According to him, by late 2025, less than 20 per cent of the 2025 capital budget had been released, leaving several critical infrastructure projects stalled across the country.
Sani further warned that debt servicing had grown to consume over 60 per cent of federal revenue, crowding out development spending and worsening fiscal strain.
He pointed to the power sector as a clear example of budgetary failure, noting that Nigeria still generated less than 5,000 megawatts of electricity for a population exceeding 220 million, forcing businesses and households to rely heavily on generators at significant cost.
“An economy cannot industrialise in darkness. Budgeting without execution is not reform. Borrowing without assets is not development,” he said.
While acknowledging that recent economic reforms such as the removal of fuel subsidy and the unification of the foreign exchange market—were presented as necessary, the ADP chairman argued that the absence of effective social protection measures had translated into widespread hardship for Nigerians.
He cited national household surveys indicating that more than 60 per cent of families had suffered a decline in real income since 2023, as inflation and currency depreciation continued to erode savings and purchasing power.
“Economic reform must not become economic punishment. A responsible government reforms and protects,” Sani added.
The party’s comments reflect broader concerns that despite the steady expansion of Nigeria’s annual budgets, improvements in welfare, productivity and social stability have remained limited.
President Tinubu had, last Friday, presented the 2026 Appropriation Bill to the National Assembly, projecting a cautiously improving economy while pledging tighter budget discipline and stronger revenue enforcement across government agencies.

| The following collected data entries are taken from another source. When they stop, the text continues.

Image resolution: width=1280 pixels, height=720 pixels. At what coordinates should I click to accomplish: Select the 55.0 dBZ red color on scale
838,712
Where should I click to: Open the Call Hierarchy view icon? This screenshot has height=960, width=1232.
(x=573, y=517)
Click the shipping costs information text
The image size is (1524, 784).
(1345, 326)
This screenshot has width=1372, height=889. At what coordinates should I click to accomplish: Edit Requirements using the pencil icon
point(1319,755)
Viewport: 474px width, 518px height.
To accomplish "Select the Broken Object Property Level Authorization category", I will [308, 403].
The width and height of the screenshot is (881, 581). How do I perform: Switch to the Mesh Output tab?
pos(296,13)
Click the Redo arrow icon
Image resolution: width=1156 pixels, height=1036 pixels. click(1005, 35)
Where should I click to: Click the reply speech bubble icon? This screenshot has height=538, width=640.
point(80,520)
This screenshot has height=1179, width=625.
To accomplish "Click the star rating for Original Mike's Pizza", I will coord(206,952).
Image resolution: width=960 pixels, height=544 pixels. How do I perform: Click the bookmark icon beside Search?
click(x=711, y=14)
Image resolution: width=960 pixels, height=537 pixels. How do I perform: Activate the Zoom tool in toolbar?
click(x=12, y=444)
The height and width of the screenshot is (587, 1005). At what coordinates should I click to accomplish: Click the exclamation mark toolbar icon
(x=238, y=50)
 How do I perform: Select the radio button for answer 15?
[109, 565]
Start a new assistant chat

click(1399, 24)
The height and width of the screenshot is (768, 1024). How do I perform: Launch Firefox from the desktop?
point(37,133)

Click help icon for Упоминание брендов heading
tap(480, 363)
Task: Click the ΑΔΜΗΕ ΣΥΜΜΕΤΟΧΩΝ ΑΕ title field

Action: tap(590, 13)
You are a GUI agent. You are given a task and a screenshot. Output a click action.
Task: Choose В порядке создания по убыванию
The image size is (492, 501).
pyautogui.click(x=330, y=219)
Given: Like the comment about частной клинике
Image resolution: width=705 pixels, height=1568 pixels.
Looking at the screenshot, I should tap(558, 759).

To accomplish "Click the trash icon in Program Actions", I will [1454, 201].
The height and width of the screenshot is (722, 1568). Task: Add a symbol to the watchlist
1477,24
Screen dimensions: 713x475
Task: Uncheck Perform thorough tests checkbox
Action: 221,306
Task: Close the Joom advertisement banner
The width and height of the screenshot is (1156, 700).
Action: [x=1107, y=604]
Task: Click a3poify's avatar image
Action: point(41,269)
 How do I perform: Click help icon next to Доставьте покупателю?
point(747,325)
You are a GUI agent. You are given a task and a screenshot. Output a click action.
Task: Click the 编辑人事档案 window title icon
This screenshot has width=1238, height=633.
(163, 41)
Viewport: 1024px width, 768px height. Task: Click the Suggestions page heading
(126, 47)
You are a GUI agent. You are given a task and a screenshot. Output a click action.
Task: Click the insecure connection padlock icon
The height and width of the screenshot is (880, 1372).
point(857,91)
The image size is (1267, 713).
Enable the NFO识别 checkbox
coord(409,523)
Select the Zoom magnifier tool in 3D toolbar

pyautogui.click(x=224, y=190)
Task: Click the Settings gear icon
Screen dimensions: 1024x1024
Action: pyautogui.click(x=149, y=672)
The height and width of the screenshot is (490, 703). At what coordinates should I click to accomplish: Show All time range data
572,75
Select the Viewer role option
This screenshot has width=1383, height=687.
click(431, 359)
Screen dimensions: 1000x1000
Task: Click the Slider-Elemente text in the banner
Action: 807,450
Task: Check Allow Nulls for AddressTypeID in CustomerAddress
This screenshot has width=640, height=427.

The President also promised a tougher security stance, declaring that all armed non-state actors would be treated as terrorists under his administration’s security doctrine.
Presenting the proposal, titled “Budget of Consolidation, Renewed Resilience and Shared Prosperity,” Tinubu said the fiscal framework was designed to consolidate recent macroeconomic gains, restore investor confidence and translate stability into broad-based prosperity.
He defended the administration’s economic reforms, insisting they were beginning to yield positive results.